> _TASK INSTRUCTIONS_: Restate word for word every line from the one containing "This screenshot has width=1530, height=784." to the last line of the records below.

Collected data
####################

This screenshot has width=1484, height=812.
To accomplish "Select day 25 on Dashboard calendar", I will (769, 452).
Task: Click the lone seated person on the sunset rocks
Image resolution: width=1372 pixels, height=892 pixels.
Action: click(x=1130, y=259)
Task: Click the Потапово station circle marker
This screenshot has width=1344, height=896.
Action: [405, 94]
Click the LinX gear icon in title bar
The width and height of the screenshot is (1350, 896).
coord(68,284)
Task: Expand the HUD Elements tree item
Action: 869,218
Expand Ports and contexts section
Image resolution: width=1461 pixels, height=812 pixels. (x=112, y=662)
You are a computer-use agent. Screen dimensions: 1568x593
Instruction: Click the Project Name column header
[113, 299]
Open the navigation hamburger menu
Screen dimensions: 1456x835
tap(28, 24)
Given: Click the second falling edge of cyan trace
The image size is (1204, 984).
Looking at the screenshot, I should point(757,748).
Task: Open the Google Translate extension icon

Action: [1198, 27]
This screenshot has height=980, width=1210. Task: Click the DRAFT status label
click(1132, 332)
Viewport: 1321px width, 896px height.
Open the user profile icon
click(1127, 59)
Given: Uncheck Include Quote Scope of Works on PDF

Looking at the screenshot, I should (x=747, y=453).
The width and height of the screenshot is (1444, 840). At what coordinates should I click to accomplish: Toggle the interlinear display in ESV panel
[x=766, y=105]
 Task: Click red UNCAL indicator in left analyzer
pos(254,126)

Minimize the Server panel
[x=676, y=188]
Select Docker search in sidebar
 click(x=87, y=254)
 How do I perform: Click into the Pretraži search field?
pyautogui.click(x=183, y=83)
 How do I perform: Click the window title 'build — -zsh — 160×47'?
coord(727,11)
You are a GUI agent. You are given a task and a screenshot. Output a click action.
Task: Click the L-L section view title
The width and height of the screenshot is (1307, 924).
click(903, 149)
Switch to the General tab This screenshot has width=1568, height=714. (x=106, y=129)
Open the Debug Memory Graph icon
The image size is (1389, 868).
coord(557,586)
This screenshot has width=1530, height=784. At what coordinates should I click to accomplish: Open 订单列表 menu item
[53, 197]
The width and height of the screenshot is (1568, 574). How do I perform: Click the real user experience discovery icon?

####################

> _RESPONSE BOX_:
This screenshot has width=1530, height=784. At what coordinates should I click to accomplish: Open 订单列表 menu item
[53, 197]
The width and height of the screenshot is (1568, 574). How do I perform: Click the real user experience discovery icon?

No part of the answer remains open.